Il linguaggio formale della matematica «scolastica» è molto lontano dalle abitudini linguistiche degli allievi di ogni livello di scolarità.
Nascono spesso gravi difficoltà di apprendimento da parte degli studenti, ma anche di comunicazione da parte di chi insegna e di chi scrive libri di testo.
L’autore riflette sulle caratteristiche della lingua matematica e ne individua le differenze con il linguaggio ordinario, suggerendo percorsi efficaci per superare i contrasti e le contraddizioni.
Introducendo il lettore a una problematica di tipo linguistico intrinseca a ogni insegnamento scientifico che non dovrebbe essere ignorata, come purtroppo ancora troppo spesso accade, da chi insegna discipline letterarie.

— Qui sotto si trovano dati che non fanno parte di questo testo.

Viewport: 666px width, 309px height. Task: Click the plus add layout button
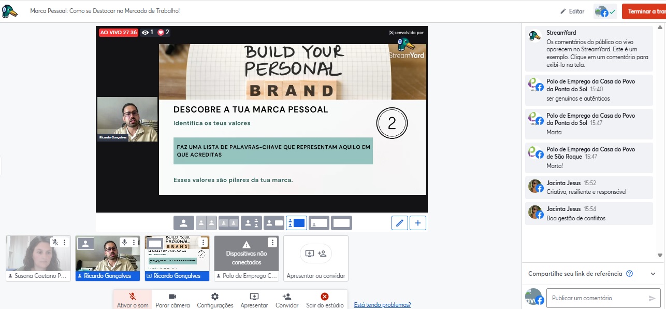click(x=418, y=223)
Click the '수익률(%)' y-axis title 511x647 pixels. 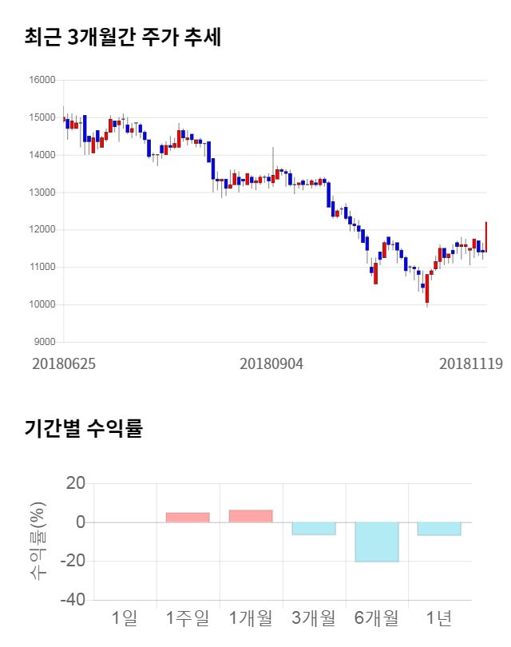37,541
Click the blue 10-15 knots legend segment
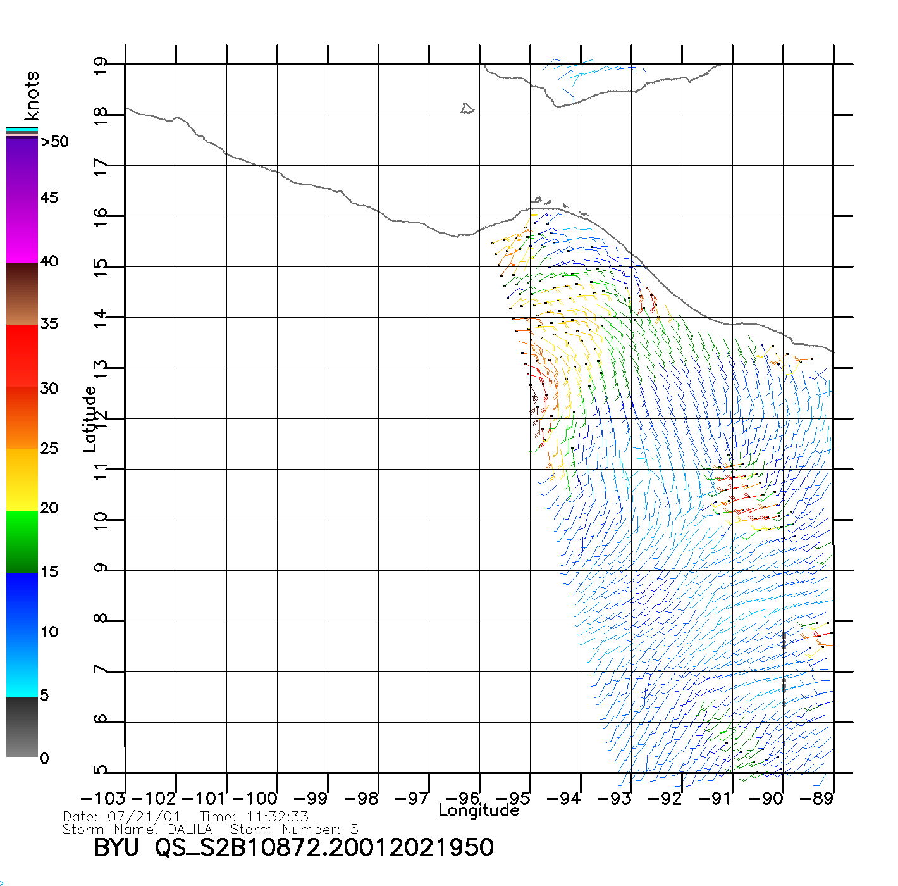 click(x=22, y=603)
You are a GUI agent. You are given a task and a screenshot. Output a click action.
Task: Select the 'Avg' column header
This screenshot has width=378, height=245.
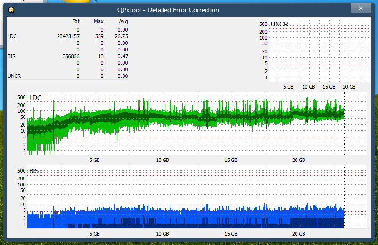[x=123, y=21]
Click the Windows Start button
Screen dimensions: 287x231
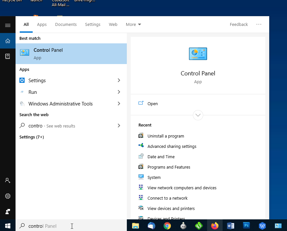pyautogui.click(x=8, y=226)
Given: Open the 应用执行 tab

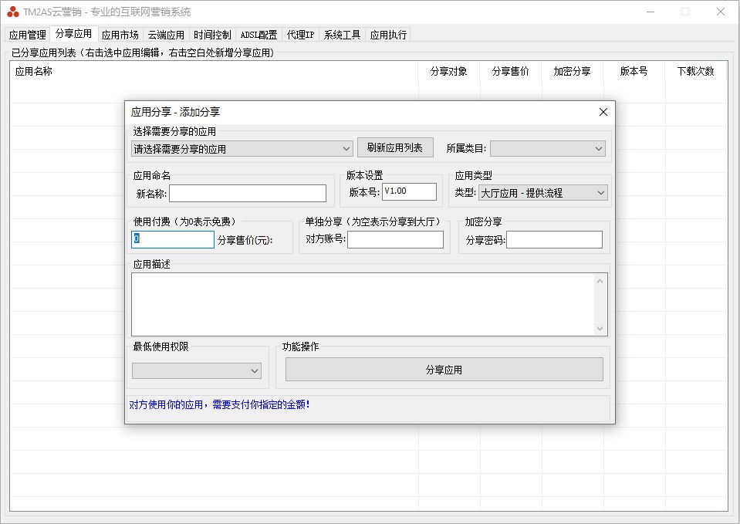Looking at the screenshot, I should point(388,35).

Un testo di Hermann Maier, Il conflitto tra lingua matematica e lingua quotidiana per gli allievi, pubblicato nel 1998 in collaborazione dalla Editrice Pitagora di Bologna e dal Gruppo Editorial Iberoamérica, tratta brevemente, ma con grande efficacia, di alcune problematiche linguistiche molto importanti nella scuola, per qualsiasi ordine di insegnamento.
Incomincia con una chiara definizione dell’obiettivo: illustrare la diversità delle convenzioni della lingua quotidiana e della lingua matematica; proporre la necessità di far prendere familiarità agli allievi con una lingua, differente da quella che usano correntemente, che subisce l’influenza del linguaggio formale della matematica scolastica; formulare suggerimenti per la collaborazione tra insegnanti di matematica e di lingua.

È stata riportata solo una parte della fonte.